Brac University and Shornokishoree Network Foundation, a non-government organisation, in association with Unicef, World Bank and Global Alliance for Improved Nutrition, organised the discussion on adolescent nutrition at Cirdap auditorium in Dhaka.

“Adolescent girls who drop out of school mostly fall victims to child marriage and become mother at an early age. Adolescent pregnancy makes both the mother and her children malnourished,” said Prof Nazma Shaheen of Dhaka University.

“Such process of malnutrition continues in a vicious circle, affecting the adolescent mothers generation after generation. We have to stop it,” said the professor of nutrition and food science.
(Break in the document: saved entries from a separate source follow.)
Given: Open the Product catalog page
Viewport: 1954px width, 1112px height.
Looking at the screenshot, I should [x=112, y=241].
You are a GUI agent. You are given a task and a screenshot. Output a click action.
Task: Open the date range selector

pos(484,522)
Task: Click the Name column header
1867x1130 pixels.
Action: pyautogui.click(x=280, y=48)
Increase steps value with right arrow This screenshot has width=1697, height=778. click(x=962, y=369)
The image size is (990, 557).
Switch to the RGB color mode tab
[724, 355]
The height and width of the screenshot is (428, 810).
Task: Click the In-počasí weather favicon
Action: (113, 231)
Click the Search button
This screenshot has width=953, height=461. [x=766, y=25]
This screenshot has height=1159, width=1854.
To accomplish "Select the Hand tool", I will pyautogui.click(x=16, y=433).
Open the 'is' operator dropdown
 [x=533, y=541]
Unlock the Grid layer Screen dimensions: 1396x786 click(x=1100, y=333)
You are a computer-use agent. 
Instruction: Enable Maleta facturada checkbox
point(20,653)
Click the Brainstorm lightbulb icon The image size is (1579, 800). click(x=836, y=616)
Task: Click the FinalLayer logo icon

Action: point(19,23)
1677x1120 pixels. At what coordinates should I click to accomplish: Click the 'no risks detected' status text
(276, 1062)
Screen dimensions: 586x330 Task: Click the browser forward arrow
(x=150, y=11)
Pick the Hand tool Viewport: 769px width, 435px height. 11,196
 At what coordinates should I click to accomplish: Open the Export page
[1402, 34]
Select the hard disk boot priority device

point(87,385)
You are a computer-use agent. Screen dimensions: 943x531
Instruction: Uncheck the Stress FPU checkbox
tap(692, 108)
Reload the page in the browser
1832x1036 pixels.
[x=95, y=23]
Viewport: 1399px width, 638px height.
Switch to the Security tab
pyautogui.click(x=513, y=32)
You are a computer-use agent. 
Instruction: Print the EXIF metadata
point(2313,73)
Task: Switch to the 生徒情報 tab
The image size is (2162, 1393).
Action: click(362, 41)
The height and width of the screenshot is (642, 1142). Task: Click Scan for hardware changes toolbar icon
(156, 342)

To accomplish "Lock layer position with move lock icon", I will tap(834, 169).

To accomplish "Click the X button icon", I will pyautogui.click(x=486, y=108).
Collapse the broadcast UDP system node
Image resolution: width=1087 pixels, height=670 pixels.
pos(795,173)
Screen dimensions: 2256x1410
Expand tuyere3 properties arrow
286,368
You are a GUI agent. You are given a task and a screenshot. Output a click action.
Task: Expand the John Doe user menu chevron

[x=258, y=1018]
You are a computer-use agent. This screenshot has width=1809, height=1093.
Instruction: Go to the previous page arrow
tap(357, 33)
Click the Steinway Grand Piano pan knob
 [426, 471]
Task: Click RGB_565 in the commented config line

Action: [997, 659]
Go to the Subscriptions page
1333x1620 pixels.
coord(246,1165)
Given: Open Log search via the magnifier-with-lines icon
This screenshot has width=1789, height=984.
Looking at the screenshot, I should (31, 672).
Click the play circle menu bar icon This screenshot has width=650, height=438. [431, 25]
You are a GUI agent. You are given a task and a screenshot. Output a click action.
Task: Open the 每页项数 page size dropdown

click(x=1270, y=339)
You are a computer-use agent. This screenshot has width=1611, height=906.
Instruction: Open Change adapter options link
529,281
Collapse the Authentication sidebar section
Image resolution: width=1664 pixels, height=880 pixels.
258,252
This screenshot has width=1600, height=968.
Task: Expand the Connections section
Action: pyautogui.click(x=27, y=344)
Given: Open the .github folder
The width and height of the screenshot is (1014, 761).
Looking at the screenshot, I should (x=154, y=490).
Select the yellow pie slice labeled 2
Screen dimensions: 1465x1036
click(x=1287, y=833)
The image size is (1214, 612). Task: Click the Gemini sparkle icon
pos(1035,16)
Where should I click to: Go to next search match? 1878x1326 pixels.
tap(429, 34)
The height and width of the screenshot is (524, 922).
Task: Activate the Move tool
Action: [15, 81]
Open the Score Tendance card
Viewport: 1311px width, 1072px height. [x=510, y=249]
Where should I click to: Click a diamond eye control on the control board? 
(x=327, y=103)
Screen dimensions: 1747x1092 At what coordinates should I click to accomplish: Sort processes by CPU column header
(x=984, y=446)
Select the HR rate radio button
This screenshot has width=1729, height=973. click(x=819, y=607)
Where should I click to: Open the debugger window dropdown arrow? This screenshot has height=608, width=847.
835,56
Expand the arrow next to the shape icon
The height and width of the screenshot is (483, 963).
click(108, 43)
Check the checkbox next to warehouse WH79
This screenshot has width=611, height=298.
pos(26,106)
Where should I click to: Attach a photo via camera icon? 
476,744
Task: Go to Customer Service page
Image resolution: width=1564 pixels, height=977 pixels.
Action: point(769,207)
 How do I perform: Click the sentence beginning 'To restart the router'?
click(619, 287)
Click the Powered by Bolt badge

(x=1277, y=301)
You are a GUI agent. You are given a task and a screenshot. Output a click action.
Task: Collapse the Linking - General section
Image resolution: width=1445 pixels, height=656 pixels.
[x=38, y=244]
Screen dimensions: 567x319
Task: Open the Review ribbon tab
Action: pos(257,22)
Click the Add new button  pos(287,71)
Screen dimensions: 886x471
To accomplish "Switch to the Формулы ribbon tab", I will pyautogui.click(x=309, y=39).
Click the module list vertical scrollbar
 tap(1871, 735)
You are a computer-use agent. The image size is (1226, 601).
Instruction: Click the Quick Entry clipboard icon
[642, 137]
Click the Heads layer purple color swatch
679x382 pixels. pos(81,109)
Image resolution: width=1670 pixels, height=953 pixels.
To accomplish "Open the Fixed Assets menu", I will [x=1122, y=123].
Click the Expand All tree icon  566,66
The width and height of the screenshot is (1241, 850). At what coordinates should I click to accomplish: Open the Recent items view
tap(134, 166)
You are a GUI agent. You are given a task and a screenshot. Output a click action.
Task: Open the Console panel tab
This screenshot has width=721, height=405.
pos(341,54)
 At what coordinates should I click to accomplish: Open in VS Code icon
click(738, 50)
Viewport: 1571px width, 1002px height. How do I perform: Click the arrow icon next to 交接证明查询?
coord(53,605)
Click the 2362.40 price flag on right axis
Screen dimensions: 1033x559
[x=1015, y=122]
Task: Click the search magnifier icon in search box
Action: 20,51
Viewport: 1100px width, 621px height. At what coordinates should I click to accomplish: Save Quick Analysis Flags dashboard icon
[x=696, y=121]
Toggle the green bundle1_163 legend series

She also suggested that government focus on school feeding programme -- providing students a mid-day meal, which will help reduce malnutrition as well as school drop-outs.

Speaking as chief guest, Abul Kalam Azad, principal coordinator for SDG Affairs at the Prime Minister's Office, said families, particularly mothers, have a big role to play in ensuring nutritious food for children.

“Nutrition can be ensured with low cost food, as it is mostly dependent on the cooking process and food habit,” said Azad.

He urged youngsters to engage in physical exercise and sports, along with taking nutritious foods.

Prof Shamsul Alam, senior secretary of the Planning Commission; Sheepa Hafiza, executive director of Ain o Salish Kendra; Nizam Uddin Ahmed, executive director of the Shornokishoree Foundation; and Malay Kanti Mridha, a director of Brac James P Grant School of Public Health, also spoke at the programme, among others.